I am running a SLES 12sp2 server and using SSSD for AD authentication. I have Samba working, at least I think so but not certain. I can connect to shares but when I try AD groups I am not able to connect using valid users = @‘AD-Group_name’ but I thought I did but just couldn’t add, modify or delete anything in the shared directory but I’ve tried the force user = AD_user force group = AD_group and that just makes things worse. Any good docs on setting up Samba to work with SSSD?
Besides that problem I have a request where the user wants to access the share by using \\sles_server\share\directory\directory is that even possible? I add [share] in the smb.conf and can access the share and have to click into the other directories. I try to make the share in the config as [share\directory\directory] but that doesn’t work. Is there a way to make the share the full path name?
It appears that in the past few days you have not received a response to your
posting.

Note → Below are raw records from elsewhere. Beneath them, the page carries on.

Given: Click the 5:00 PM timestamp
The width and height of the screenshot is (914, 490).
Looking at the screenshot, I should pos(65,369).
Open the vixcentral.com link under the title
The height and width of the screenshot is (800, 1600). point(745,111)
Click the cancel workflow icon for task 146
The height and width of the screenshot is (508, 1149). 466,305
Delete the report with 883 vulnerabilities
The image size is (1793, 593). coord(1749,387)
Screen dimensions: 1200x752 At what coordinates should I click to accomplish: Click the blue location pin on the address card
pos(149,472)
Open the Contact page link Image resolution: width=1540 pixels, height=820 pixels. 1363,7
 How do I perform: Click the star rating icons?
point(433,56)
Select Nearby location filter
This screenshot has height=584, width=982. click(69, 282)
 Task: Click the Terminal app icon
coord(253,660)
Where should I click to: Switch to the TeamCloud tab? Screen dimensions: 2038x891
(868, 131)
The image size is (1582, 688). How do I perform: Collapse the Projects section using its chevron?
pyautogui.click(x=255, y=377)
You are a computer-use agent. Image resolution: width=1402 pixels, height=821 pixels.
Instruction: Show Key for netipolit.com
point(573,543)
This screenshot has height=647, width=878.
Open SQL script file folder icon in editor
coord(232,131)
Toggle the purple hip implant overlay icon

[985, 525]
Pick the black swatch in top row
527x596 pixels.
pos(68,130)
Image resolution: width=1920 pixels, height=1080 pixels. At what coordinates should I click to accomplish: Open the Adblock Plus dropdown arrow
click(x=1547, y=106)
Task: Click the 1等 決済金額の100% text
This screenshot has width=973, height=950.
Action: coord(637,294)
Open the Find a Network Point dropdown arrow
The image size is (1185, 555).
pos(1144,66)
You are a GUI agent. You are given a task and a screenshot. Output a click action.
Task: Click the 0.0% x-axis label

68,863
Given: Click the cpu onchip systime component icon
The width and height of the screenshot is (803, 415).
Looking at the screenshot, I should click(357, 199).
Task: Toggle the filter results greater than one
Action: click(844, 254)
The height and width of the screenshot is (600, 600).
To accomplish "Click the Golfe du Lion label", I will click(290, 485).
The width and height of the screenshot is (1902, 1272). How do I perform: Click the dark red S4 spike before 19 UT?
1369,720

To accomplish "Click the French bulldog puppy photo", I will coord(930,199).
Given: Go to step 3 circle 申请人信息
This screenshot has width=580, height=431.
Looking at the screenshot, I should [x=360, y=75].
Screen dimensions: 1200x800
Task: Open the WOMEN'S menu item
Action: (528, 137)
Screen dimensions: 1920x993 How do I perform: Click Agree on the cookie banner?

That concerns us, and has triggered this automated reply.
These forums are peer-to-peer, best effort, volunteer run and that if your issue
is urgent or not getting a response, you might try one of the following options:
Visit http://www.suse.com/support and search the knowledgebase and/or check all
the other support options available.
If this is a reply to a duplicate posting or otherwise posted in error, please
ignore and accept our apologies and rest assured we will issue a stern reprimand
to our posting bot…
jkinning,
The development curve for the SSSD integration with samba (CIFS really) is relatively new even in the wild. Essentially we’re really talking about the replacement of the winbind daemon. I believe that the latest versions of the SSSD on Fedora, RHEL and even openSUSE have the binaries to integrate CIFS share access security into the SSSD stack. RHEL being the commercially supportable option obviously. The SLES SSSD stack maintains a more conservative stance in the versioning of the daemon it distributes, but they will get there eventually.
You could run the winbind daemon alongside the SSSD for now to manage the samba/CIFS share access. I’ll begin taking a look at the SP3 beta code to see if the CIFS share integration is there and begin testing it as well.
Andreas,
Some additional information that may help.
To access a SMB share, the system must be able to translate Windows SIDs to Linux POSIX UIDs and GIDs. SSSD clients use the SID-to-ID or SID-to-name algorithm, which enables this ID mapping.
Since SSSD v1.12 CIFS integration is possible using the reworked cifs-utils package and SSSD specific sssd-libwbclient package provided other supporting packages and libraries are present, and on IdM connected RHEL systems they usually are.
On RHEL systems the following packages provide the needed stuff:
cifs-utils
sssd-libwbclient
The sssd-libwbclient package provides the libwbclient.so library. This library is the System Security Services Daemon (SSSD) alternative to the library provided by the libwbclient package used by the Winbind service.
On SLES (as best I can tell to date):
cifs-utils (possibly not the required version)
libwbclient0 (possibly not the required version)
The libwbclient0 package provides the libwbclient.so library on the SLES platform, however it or the other underlying supporting libraries may not provide the required functionality to facilitate CIFS intergration.
Using this info I will test in my lab within the next fortnight and post my results.